The Wallflower
I sit on the edges of a friend’s party, watching everyone else – the infamous five or six – playing Rock Band 2, while I sip at a coke and vodka. Sipping is all I do and if I get drunk it will only be because I am a lightweight who only drinks when she is with these people because drinking – just like drugs – is something I never fell in love with. I don’t drink because I am afraid of what I will do or say, because I am afraid of making a fool out of myself. More of a fool than usual, anyway. So here I sit, with my drink in hand, watching as everyone, including my husband, goes nuts on their fake, plastic guitars and drum set, as one of my friends screams into the microphone at top volume. I’m thinking she has a very good voice, especially considering that she’s had about five more drinks than me and is holding on to the mic stand for dear life. While I watch them having fun, I start to wonder about myself. I never join in, not unless they threaten to kick me out of the house, and it is not because I don’t want to be here. I love Rock Band night. It is, like, something worth living for.

DATA:

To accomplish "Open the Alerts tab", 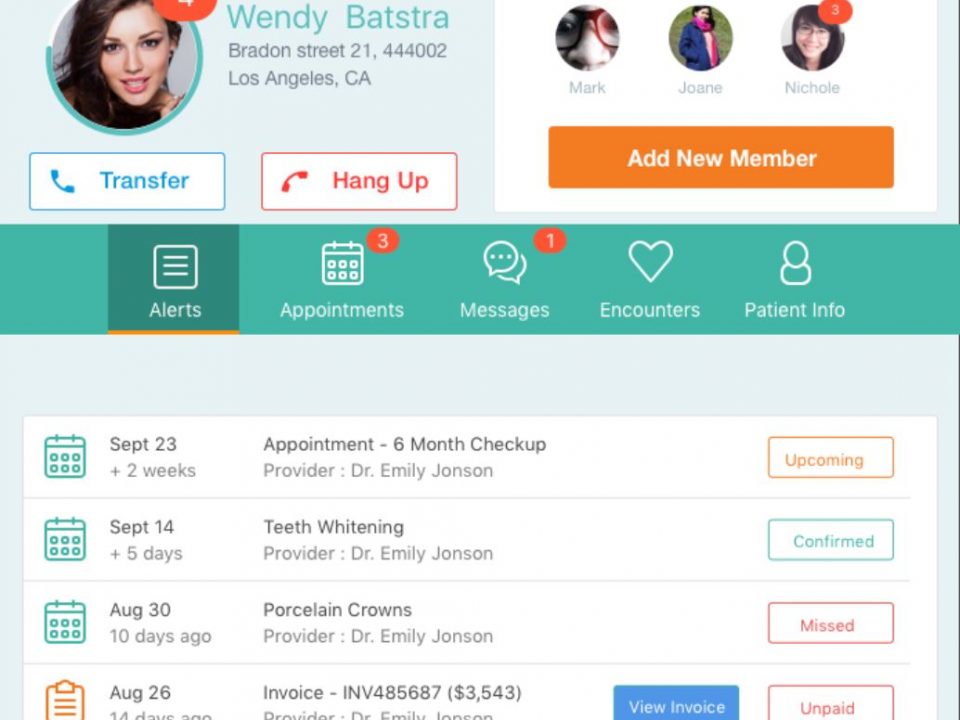I will point(174,279).
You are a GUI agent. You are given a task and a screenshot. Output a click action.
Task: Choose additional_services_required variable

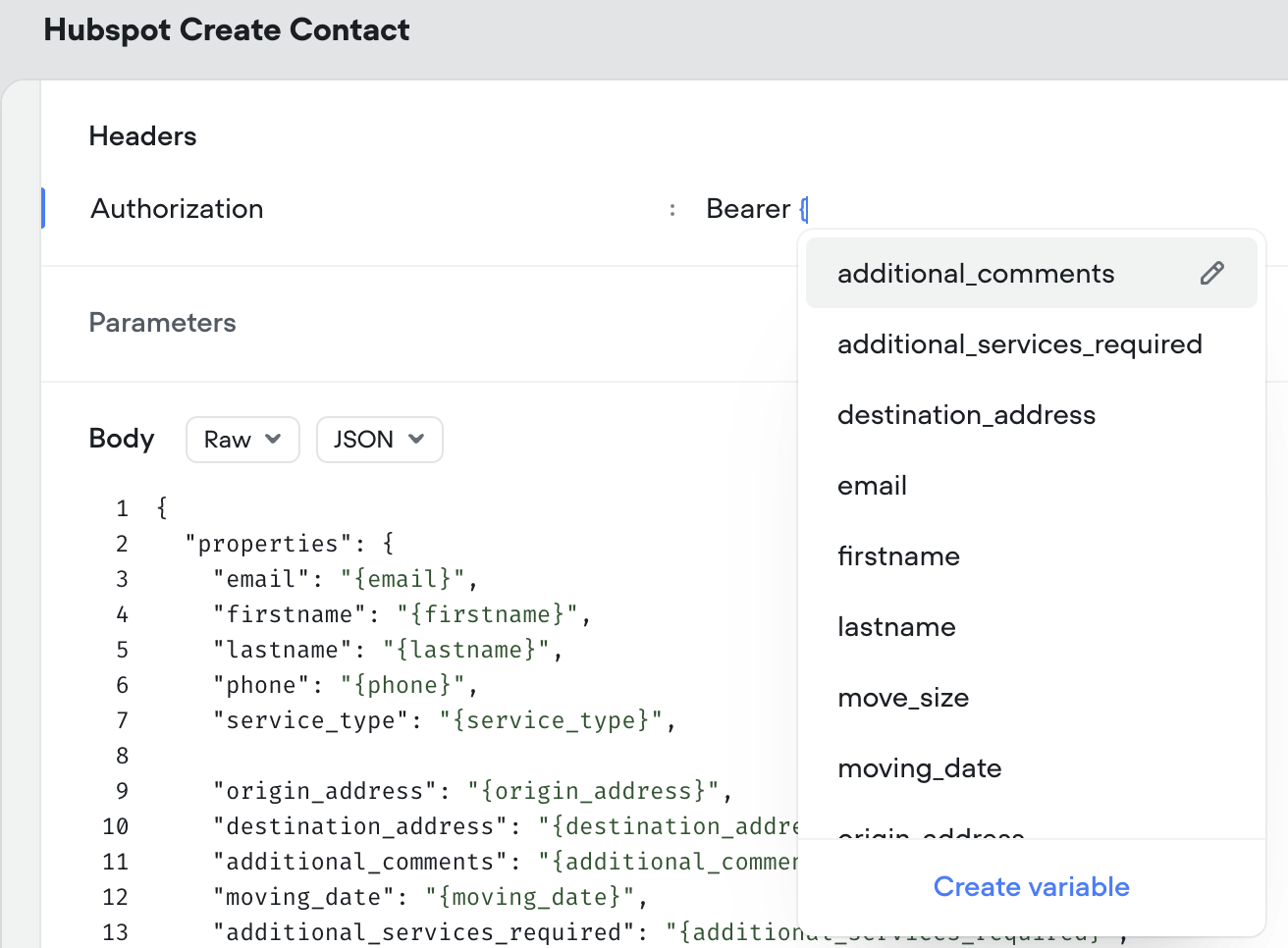1019,344
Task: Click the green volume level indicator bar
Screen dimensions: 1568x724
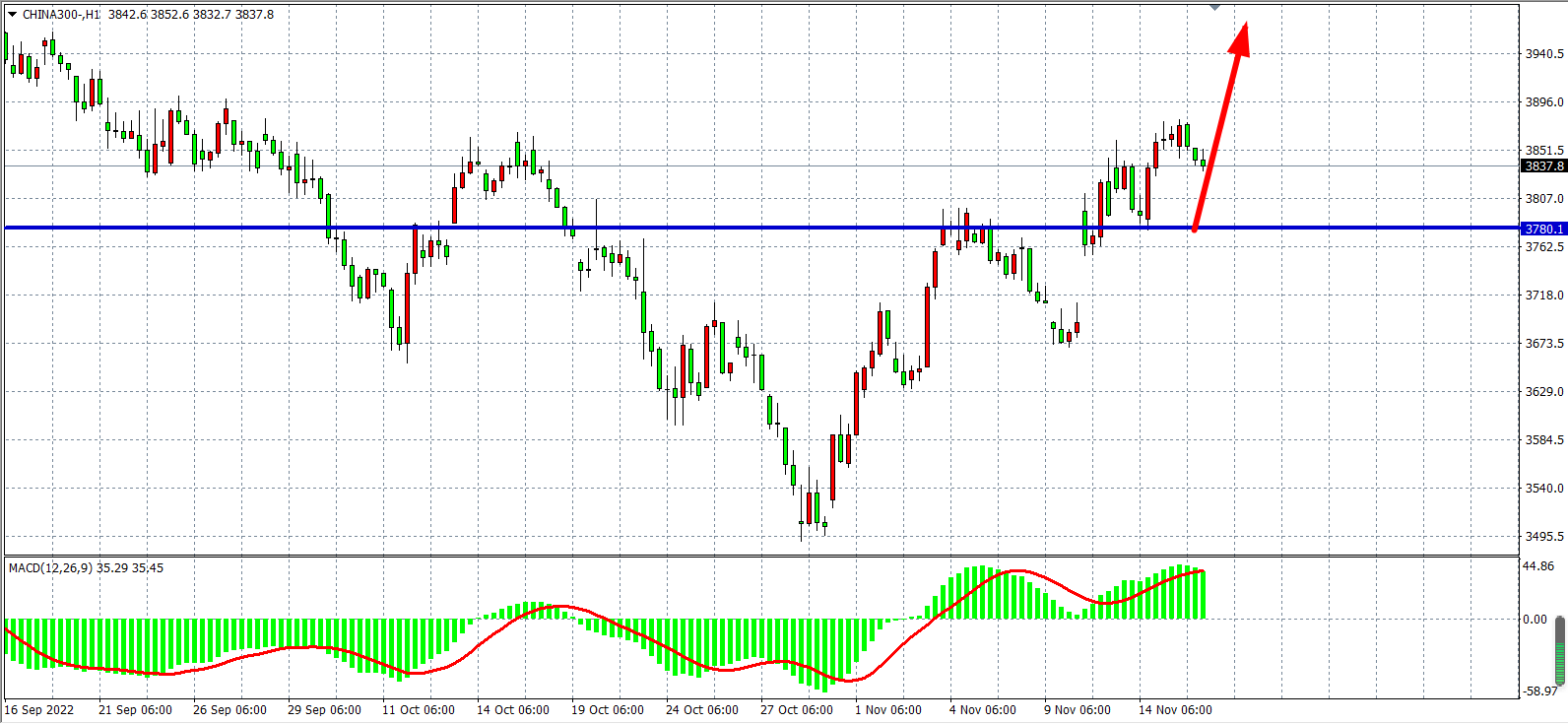Action: point(1559,649)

PROBLEM TO WORK ON: Can you copy the Wallflower text in full, word for word? These records were taken from a separate source.

SOLVED EXERCISE:
The Wallflower
I sit on the edges of a friend’s party, watching everyone else – the infamous five or six – playing Rock Band 2, while I sip at a coke and vodka. Sipping is all I do and if I get drunk it will only be because I am a lightweight who only drinks when she is with these people because drinking – just like drugs – is something I never fell in love with. I don’t drink because I am afraid of what I will do or say, because I am afraid of making a fool out of myself. More of a fool than usual, anyway. So here I sit, with my drink in hand, watching as everyone, including my husband, goes nuts on their fake, plastic guitars and drum set, as one of my friends screams into the microphone at top volume. I’m thinking she has a very good voice, especially considering that she’s had about five more drinks than me and is holding on to the mic stand for dear life. While I watch them having fun, I start to wonder about myself. I never join in, not unless they threaten to kick me out of the house, and it is not because I don’t want to be here. I love Rock Band night. It is, like, something worth living for.